Ministerio del Tiempo did seem to have a better case against Timeless, though.
no subject
Date: 2025-07-26 06:29 pm (UTC)That is so interesting! I thought the book's main virtue was that it was absolutely aware of how squicktacular the Grand Romance was, in terms both of what the narrator does to manipulate Gore and in terms of what the narrator ignores in order to turn Gore into a figure of romance. The first three-quarters of the book reads like an attempt to charm the reader into ignoring that the narrator is absolutely complicit with, participating in, fascist authoritarianism, and the major problem with the ending is that it undercuts itself not only by its gonzo plotting but with its determination to make Gore sympathetic.
no subject
Date: 2025-07-26 06:54 pm (UTC)I thought it was....fine? It's fairly well-written, a lot of it's very entertaining, and I never felt the need to reread it or think much about it once I was done. If anything it's more interesting to me as a relic of pandemic culture.
no subject
Date: 2025-07-26 06:55 pm (UTC)The transcendence is more in dying on the ice with other people.
(I love the show and have not wanted to throw myself on this book.)
no subject
Date: 2025-07-26 07:08 pm (UTC)no subject
Date: 2025-07-26 07:15 pm (UTC)That is interesting! I thought it was more that they were both aware how they were manipulating each other and she was definitely complicit in the authoritarianism at first, but then the story turned more into love conquers all and we were supposed to read the ending as at least hopeful. I guess it depends on how self-aware you think the narrator is, and one major flaw for me was that the writer didn't seem to be able to pull off the difficult challenge of a central character who knows very little and doesn't figure it all out until it's much too late.

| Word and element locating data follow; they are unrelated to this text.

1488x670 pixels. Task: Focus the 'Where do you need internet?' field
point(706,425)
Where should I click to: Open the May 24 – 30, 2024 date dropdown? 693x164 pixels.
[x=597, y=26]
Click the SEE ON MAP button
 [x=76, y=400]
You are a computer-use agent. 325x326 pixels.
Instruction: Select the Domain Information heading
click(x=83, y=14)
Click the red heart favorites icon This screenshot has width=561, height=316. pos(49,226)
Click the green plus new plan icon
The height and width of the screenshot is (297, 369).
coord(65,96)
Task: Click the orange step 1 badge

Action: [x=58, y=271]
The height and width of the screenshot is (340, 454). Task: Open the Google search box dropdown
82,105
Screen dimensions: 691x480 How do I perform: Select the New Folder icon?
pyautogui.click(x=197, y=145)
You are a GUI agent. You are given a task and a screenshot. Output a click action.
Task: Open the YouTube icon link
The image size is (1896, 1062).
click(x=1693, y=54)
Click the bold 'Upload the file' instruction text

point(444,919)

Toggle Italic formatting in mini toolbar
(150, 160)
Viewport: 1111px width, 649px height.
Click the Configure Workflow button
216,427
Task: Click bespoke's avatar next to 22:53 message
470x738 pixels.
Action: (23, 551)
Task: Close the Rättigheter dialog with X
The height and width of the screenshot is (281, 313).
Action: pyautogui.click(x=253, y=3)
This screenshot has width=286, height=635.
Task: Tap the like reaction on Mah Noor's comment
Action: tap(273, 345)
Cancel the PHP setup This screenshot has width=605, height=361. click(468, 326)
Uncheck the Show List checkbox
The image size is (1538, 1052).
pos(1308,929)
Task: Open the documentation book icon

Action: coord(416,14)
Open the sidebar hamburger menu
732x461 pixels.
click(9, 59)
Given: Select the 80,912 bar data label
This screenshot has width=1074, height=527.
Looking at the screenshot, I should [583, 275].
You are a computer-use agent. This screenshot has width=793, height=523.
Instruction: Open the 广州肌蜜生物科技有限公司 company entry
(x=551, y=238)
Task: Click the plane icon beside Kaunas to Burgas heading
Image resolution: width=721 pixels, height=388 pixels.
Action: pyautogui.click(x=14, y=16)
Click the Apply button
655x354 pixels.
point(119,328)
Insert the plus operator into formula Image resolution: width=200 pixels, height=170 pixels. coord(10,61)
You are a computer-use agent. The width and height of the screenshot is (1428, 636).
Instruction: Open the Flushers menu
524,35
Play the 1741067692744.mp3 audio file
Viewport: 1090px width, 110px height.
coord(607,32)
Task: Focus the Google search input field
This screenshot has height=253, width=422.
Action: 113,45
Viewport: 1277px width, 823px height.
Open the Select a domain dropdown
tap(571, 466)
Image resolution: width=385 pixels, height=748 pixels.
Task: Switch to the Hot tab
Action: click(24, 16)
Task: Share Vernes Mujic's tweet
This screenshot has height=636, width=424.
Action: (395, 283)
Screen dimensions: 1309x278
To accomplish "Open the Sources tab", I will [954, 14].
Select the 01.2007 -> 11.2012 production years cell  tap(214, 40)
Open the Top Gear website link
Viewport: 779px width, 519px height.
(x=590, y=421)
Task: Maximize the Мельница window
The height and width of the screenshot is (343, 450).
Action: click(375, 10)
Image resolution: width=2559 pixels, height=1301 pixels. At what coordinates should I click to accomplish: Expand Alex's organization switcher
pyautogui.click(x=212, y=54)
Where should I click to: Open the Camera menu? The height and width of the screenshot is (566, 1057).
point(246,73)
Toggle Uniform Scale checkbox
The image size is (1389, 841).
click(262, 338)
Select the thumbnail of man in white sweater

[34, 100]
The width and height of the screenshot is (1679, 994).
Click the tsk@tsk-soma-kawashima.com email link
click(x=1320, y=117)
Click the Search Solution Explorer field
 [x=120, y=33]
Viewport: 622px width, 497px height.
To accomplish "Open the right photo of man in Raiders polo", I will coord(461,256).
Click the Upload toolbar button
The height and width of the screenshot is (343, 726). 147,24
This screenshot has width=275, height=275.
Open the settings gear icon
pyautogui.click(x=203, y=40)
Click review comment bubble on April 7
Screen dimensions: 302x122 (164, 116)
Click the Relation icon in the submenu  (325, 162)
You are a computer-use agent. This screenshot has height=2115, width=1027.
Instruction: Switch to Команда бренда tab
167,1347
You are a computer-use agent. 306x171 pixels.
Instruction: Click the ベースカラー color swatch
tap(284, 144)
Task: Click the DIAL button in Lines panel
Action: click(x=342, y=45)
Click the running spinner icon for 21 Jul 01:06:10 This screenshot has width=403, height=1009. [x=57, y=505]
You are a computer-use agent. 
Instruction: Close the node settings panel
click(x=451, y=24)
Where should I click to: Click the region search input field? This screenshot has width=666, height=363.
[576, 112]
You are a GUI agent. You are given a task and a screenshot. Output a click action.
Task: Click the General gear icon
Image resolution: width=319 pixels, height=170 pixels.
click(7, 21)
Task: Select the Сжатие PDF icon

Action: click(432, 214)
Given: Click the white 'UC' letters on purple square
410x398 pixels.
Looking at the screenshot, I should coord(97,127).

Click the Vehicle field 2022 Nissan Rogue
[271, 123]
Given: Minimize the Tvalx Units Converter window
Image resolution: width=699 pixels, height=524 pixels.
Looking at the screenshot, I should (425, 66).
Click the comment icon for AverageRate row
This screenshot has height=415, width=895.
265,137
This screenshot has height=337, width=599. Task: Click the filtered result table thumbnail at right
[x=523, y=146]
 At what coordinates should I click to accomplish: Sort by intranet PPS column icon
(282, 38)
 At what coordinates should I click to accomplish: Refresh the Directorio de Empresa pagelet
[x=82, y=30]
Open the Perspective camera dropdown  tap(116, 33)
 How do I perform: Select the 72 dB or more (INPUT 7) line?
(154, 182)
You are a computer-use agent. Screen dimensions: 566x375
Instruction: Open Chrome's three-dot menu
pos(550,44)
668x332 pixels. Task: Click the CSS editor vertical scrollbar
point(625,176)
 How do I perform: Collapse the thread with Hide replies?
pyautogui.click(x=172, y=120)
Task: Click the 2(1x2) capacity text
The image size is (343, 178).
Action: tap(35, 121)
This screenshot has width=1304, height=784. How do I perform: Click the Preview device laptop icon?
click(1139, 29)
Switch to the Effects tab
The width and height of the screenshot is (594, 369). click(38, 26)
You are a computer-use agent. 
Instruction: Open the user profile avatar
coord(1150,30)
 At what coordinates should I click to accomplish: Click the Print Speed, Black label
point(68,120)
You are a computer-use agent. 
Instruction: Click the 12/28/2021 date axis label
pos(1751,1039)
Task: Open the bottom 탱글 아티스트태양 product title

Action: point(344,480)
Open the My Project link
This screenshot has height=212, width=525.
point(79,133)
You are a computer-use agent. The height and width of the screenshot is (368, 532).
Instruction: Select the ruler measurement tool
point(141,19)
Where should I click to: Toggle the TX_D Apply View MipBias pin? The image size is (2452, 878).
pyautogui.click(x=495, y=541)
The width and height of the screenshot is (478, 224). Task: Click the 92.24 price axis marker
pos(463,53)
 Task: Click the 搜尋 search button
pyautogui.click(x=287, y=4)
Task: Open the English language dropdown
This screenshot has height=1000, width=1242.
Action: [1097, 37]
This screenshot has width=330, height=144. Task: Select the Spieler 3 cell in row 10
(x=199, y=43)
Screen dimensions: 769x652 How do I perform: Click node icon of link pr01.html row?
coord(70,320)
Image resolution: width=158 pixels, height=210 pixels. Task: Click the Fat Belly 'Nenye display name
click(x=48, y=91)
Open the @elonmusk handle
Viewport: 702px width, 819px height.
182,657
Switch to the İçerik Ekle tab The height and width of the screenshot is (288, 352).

Maybe I was spoiled by reading "The Second Inquisition" too young re stories about interior narratives and ambiguity and self-deception, hah.
no subject
Date: 2025-07-26 07:20 pm (UTC)no subject
Date: 2025-07-26 07:28 pm (UTC)It was weird because I didn't much *like* the book and wouldn't exactly recommend it, but it was very compelling and somehow I had to just keep reading more and more -- what Steven King calls "the gotta" ("yeah, I have to go to work in the morning but I gotta see what happens next"). So it was this weird combo of a highly polished style but not much weight or depth in the actual story.
no subject
Date: 2025-07-26 07:28 pm (UTC)I whole-heartedly appreciate this review.
no subject
Date: 2025-07-26 07:31 pm (UTC)no subject
Date: 2025-07-26 07:31 pm (UTC)no subject
Date: 2025-07-26 07:37 pm (UTC)The author said at the end that she wrote this originally to entertain a few friends which is fine, I've done that, but what it ends up being is sixty percent historical figures humorously adjusting to the modern day with a love story and an apocalypse plot + serious message kind of pasted on. I am sure plenty of people will find this entertaining and it was a pretty breezy read but just doesn't get past the 'lark written for a few friends' level to me.
ETA: And Skygiants, you are SO right about how it just should have been Wilfred Owen and Margery Kempe.
no subject
Date: 2025-07-26 07:39 pm (UTC)Agreed that it was compelling and I enjoyed the slice of life bits, but everything genre (both the time travel and the espionage) was painfully bad and written/edited with complete ignorance or disregard.
no subject
Date: 2025-07-26 07:55 pm (UTC)What this really cements for me is that this year's Hugo ballot was epically weak in the novel category.
no subject
Date: 2025-07-26 07:56 pm (UTC)no subject
Date: 2025-07-26 08:21 pm (UTC)Apologies for ambiguity: I have read the novel of The Terror, I have not read The Ministry of Time. It was actually the last novel I read by Simmons also, because the ratio of what it did well and what I wanted to throw it against the wall for were out of synch. Agreed on the environmental angle, which was good.